OBJETIVO DEL EJERCICIO:
Según el fragmento sobre la Caza de Brujas, ¿cuáles fueron los tres responsables de iniciarla?

FRAGMENTO DEL TEXTO:
La Caza de Brujas: quema o serás quemado


Paseando por internet he encontrado múltiples referencias a la “Caza de Brujas” aplicadas a diversos acontecimientos de actualidad. En algunas, incluso, se hacía mención al origen histórico del término, si bien de forma bastante singular. Desde quien se remitía a “Lo que ocurrió en Hollywood por culpa del general McArtur [sic]” hasta el que habla de “La quema de miles de brujas por la inquisición española”. Así que voy a tratar de explicar en qué consistió, de verdad, la Caza de Brujas. 

Siempre ha existido, desde el Mundo Clásico a la actualidad, en Europa y en otros continentes, fascinación por brujas y hechiceros. Leyendas en las que se mezclan por igual el temor, la admiración y el odio. Pero no fue hasta la transición de la Edad Media al Renacimiento cuando se desató el brutal periodo de linchamientos públicos, continuados y masivos, de sospechosos de brujería, centrado en las mujeres, que duró más de dos siglos y fue conocido como la “Caza de Brujas”. Los responsables de iniciarlo fueron tres: un papa ambicioso, Inocencio VIII; un fraile sádico, misógino y embustero, Heinrich Kramer; y un nuevo invento que dio origen a eso que hemos llamado “la comunicación de masas”, la imprenta.

Empecemos por el papa, que por algo es su santidad. Inocencio VIII, Giovanny Cybo antes de ocupar el trono de San Pedro, demostró desde muy joven una ambición solo comparable a su falta de escrúpulos, justo las cualidades adecuadas para alcanzar el poder. Una vez en el solio pontificio su primera medida fue llamar a los príncipes cristianos a la guerra santa contra el turco infiel, pero estos resultaron ser un tanto duros de oído, escarmentados tras el resultado de las cruzadas anteriores. Frustrado en su ambición de convertirse en líder no solo espiritual sino también militar y político de la cristiandad, y con las arcas vacías a consecuencia del continuo dispendio de la corte de Roma que ni siquiera la venta masiva de cargos e indulgencias conseguía cubrir, decidió revitalizar la languideciente inquisición, una organización que podía aportarle el poder político que buscaba y los fondos que necesitaba (la inquisición se quedaba con los bienes de los condenados). Pero para lograrlo era preciso encontrar un enemigo que justificase su reforzamiento. En España era sencillo, solo tenía que ponerla a perseguir moros y judíos, pero… ¿y en Europa? Los demás reyes europeos no demostraron ningún interés en imitar a la católica reina Isabel y prescindir de sus comerciantes, banqueros y consejeros judíos, y la eficacia exterminadora de sus predecesores había acabado con, prácticamente, todas las herejías. ¿Cuál podía ser, pues, ese temible enemigo? La ansiada solución a este problema se la aportó un completo psicópata: Heinrich Kramer.

DATOS PROPORCIONADOS:
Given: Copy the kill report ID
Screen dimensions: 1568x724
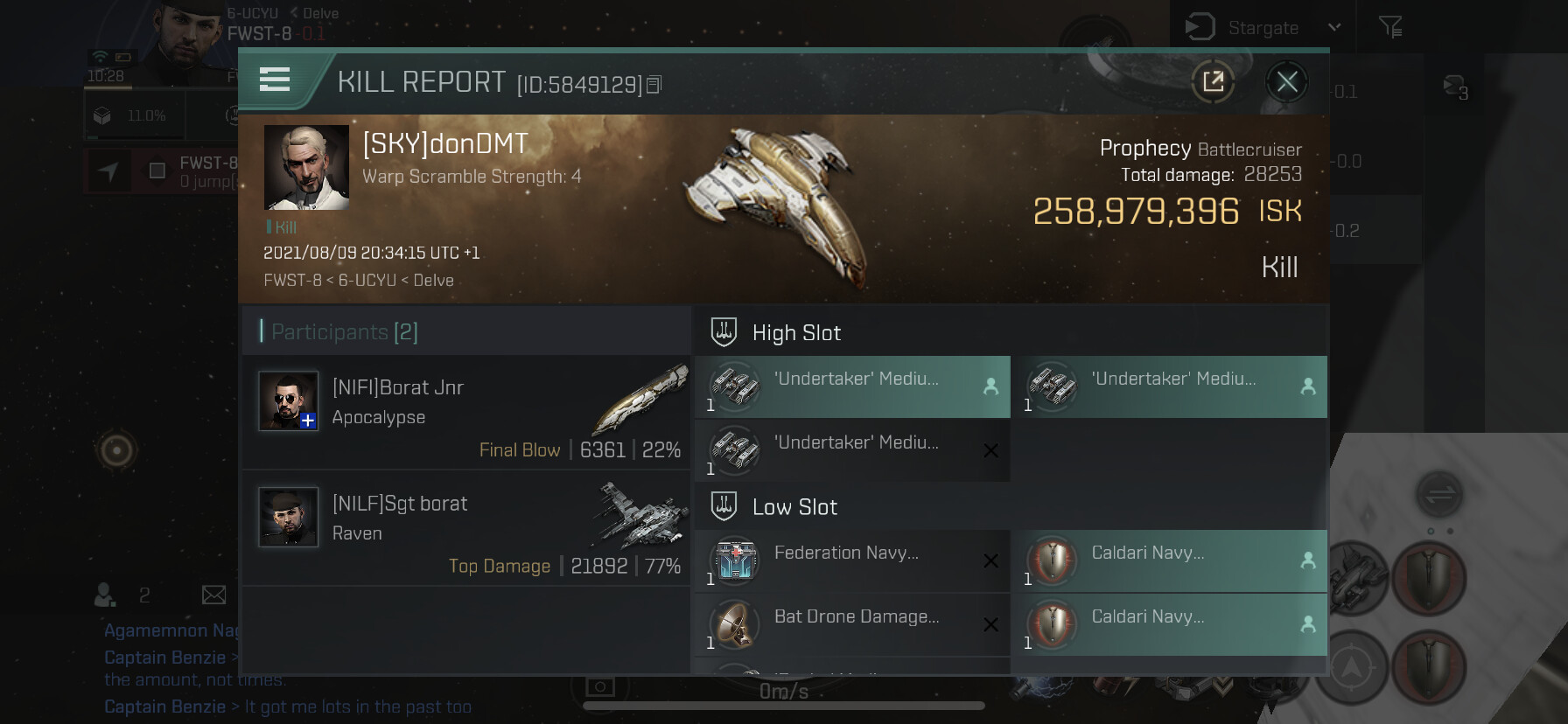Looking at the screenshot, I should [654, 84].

--

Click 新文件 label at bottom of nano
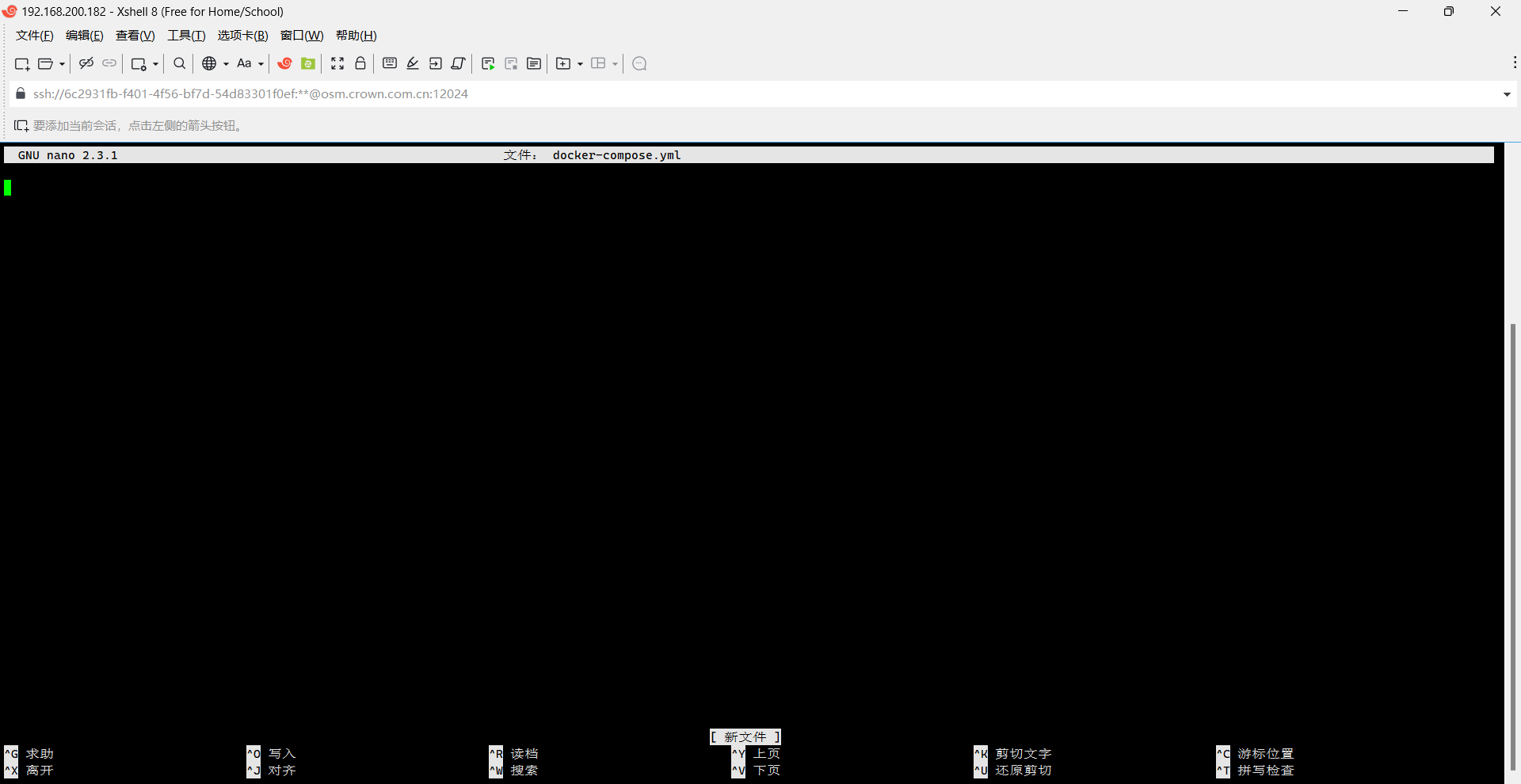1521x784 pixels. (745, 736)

--

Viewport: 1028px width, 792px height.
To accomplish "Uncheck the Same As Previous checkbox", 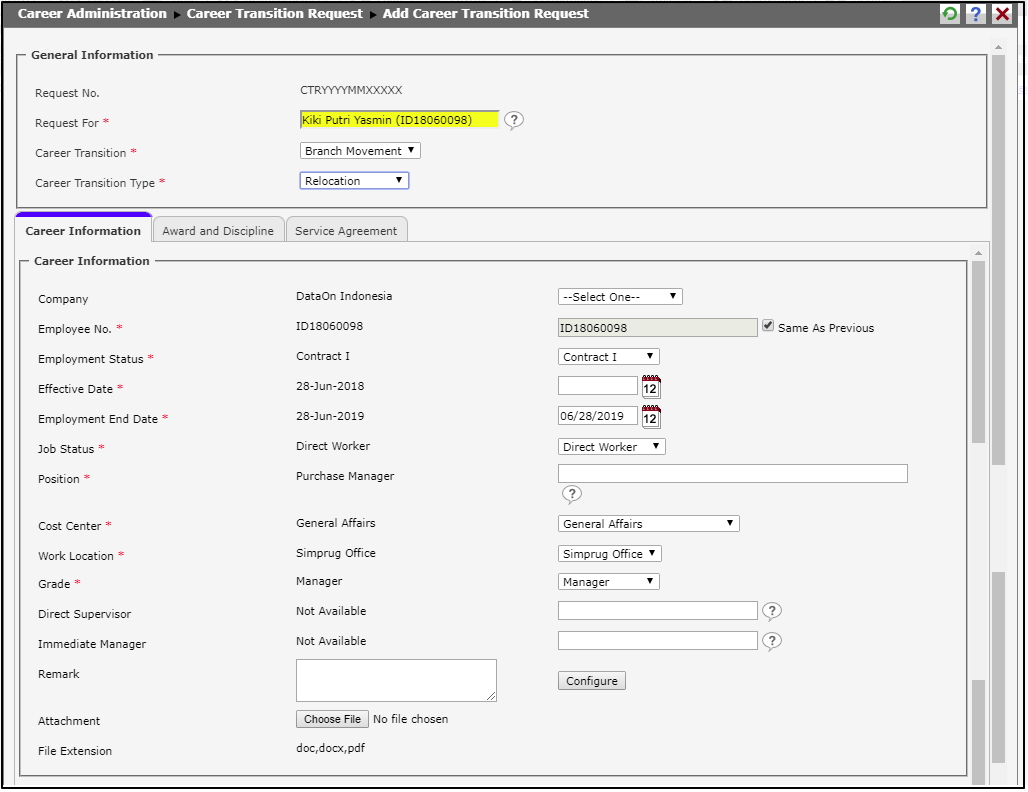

RESULTADO FINAL:
El papa Inocencio VIII, el fraile Heinrich Kramer y la imprenta.